Pregnancy can initiate or worsen high blood pressure, heart disease or kidney disease. The risk for genetic abnormalities in the baby, such as Down syndrome, as well as the risk of miscarriage and stillbirth, rises as women get older. Some mothers have to deliver their babies early, or have low birth weight babies.
Edward-Elmhurst is here to support you in your pregnancy goals. If you are at least 35 years of age or have a personal or family history of a genetic disorder, you may want to consider genetic testing. Some tests can be done in your doctor's office, or you could ask for a referral to a genetic counselor.
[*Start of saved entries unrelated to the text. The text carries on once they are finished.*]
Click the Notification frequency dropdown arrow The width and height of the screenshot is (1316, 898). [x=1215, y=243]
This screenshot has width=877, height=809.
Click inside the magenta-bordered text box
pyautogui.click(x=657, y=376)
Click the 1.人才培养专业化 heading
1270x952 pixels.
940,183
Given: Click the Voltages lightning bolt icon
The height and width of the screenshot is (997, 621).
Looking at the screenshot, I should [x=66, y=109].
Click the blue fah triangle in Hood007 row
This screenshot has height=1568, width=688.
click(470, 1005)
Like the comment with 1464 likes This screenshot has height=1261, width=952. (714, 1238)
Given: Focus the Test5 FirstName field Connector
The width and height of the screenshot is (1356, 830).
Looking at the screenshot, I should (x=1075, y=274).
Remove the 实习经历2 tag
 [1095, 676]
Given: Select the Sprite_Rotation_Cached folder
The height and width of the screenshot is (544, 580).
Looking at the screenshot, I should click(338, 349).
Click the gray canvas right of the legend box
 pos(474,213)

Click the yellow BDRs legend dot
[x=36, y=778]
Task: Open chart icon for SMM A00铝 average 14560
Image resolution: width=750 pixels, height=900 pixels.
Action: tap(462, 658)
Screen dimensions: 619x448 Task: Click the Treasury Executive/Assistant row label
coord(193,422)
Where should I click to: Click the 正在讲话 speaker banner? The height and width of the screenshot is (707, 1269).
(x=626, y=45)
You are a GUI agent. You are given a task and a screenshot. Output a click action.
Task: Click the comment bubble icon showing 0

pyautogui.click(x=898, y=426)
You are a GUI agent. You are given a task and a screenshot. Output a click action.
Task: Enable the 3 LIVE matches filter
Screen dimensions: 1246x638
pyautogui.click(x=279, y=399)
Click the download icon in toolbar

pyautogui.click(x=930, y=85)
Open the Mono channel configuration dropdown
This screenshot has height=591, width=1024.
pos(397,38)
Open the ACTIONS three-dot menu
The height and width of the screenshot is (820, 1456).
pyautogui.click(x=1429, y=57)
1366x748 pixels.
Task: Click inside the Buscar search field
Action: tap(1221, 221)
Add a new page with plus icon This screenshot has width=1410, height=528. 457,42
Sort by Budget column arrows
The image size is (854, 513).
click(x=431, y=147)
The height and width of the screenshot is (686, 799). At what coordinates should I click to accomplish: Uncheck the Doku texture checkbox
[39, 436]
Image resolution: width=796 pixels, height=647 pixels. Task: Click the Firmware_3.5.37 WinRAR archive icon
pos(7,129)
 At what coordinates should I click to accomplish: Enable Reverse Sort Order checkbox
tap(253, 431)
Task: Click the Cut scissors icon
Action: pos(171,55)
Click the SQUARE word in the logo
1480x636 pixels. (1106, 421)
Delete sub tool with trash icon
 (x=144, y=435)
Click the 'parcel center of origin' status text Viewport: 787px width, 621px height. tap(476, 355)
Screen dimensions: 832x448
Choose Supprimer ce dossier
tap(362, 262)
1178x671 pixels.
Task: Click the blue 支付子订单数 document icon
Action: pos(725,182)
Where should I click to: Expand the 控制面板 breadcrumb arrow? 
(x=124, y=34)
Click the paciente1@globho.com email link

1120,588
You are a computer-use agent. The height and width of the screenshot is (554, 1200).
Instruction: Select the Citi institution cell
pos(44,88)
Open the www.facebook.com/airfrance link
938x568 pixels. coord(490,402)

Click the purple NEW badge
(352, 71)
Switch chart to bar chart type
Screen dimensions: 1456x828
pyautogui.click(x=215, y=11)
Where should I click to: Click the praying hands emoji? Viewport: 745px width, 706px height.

Learn more about high-risk pregnancies
Pregnancy after a loss
Edward-Elmhurst offers a special support group, Sharing HOPE, for couples who have experienced a miscarriage, ectopic pregnancy, stillbirth, or neonatal death, and are now pregnant or considering pregnancy.
Edward-Elmhurst offers prenatal testing for genetic problems before or after conception. We can test couples and fetuses for certain inherited disorders, such as cystic fibrosis, as well as other chromosomal and genetic abnormalities, such as Down syndrome.
Individuals at increased risk of passing genetic abnormalities on to their children include:
- People with family histories of inherited disorders, or those who have previously had children with genetic disorders
- Jews of Eastern European descent, who may have a high risk of having children with Tay-Sachs or Canavan’s (metabolic disorders that lead to death in early childhood)
- African-Americans, who may risk passing on sickle-cell anemia to their children
- Couples of Southeast Asian or Mediterranean origin, who are at increased risk of having children with thalassemia, a severe form of anemia
- Women who were exposed to toxins that could cause birth defects
- Women with prior medical conditions or diseases that may affect their fetus, such as diabetes
- Couples who share a common ancestor
- Women with a history of multiple miscarriages
- Couples who have family members with birth defects or severe developmental problems
- Women over the age of 35 and those who have received abnormal screening test results, such as alpha-fetoprotein (AFP)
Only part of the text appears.